Smallholders, who operate less than 2 ha of cropland, are the majority of the farmers in the world. Almost one-third of the global population depends on production on their small farms[1]. Issues for smallholders are always related to small size of their arable land, limited crop management expertise and resources including inadequate equipment, poor education and low income. Studies have shown that unreasonable fertilization practices of smallholders in intensive production areas in China have caused not only yield and income reduction, but also serious groundwater pollution and surface water eutrophication[2]. When land, labor and finances are limited, adopting scientific and technological innovations often has the most significant impact on production efficiency and income improvement for farmers[3]. However, the lack of extension systems in developing rural areas is the primary obstacle to smallholders learning new agricultural techniques.
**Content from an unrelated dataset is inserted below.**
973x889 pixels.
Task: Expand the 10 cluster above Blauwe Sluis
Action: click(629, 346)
In this article, we discuss how artificial intelligent (AI) system and information technology present opportunities to develop new extension models for smallholders, using fertilization management practices as an example.
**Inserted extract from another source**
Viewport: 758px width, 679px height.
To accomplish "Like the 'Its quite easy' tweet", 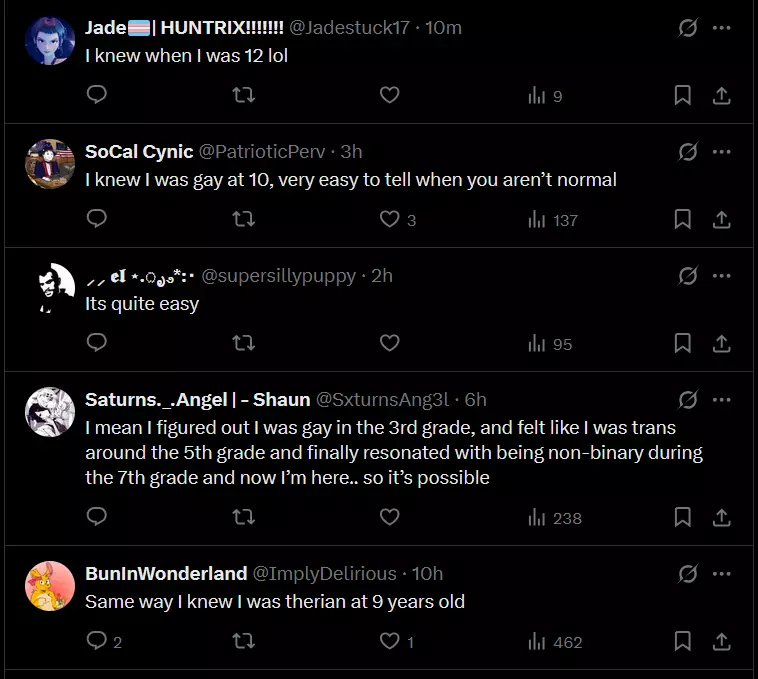I will point(390,343).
2 DIRECT KNOWLEDGE LEARNING

In developed countries and regions, farmers with large-scale farming operations and modern agricultural machinery primarily acquire new knowledge through direct learning. In many countries, state research institutes or universities develop best management practices. Recommendation for fertilization management, soil fertility maintenance, non-point source pollution control and others are published in periodicals, brochures and on internet, and are provided to and accessed by farmers. For fertilization management, for example, fertilizer nutrient requirements of major crops with different yield classes and soil nutrient status are suggested[47]. With a higher professional education background, large-scale farmers can read and understand these recommendations. They are also able to calculate and convert nutrient requirements into fertilizer prescriptions, which include fertilizer and manure resources as well as amounts for each split applications or topdressings during crop growing season.
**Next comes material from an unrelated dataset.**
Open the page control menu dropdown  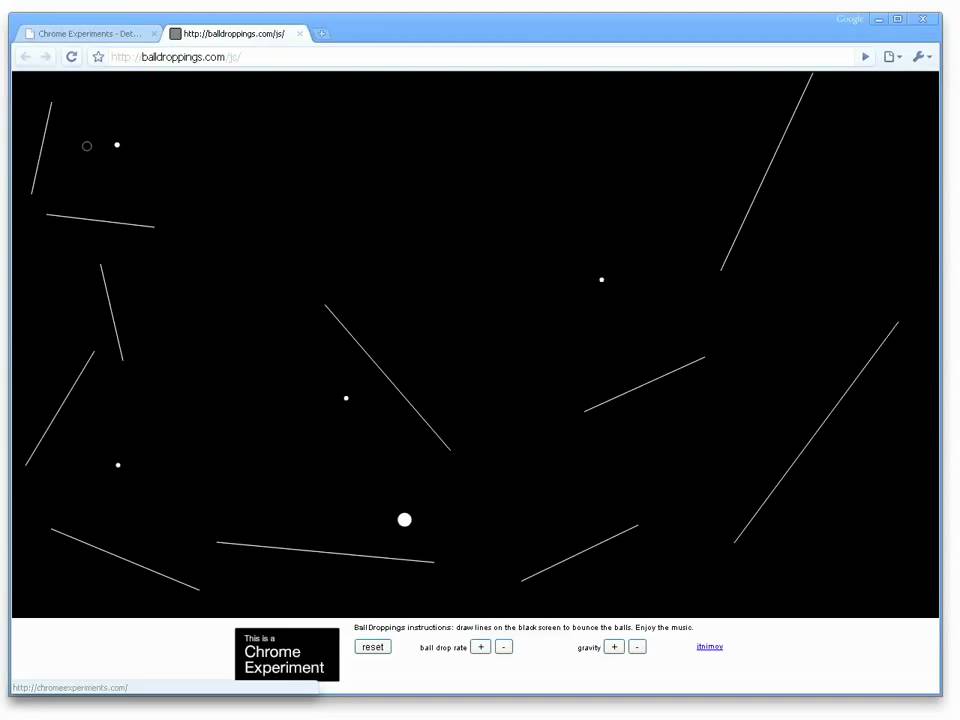click(892, 57)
Smallholders in developing rural areas cannot fully understand and follow the recommendation for crop nutrient requirements by themselves (Fig.1). With limited education background, they have difficulty to distinguish the differences between crop nutrient requirements and fertilizer amounts. Generally, smallholders are not capable of converting crop nutrient requirements into fertilizer prescriptions on their own. Even brochures containing fertilizer prescriptions were distributed to them, smallholder farmers often set aside the expert-recommended prescriptions and continue with their previous fertilization practices. The common reasons for this include the unavailability of fertilizer resources listed in the expert prescriptions or their high cost. Additionally, the essential labor or equipment needed for the recommended split fertilizer applications during crop growing season may not be available.
Fig.1 Comparison of three patterns for fertilization determination.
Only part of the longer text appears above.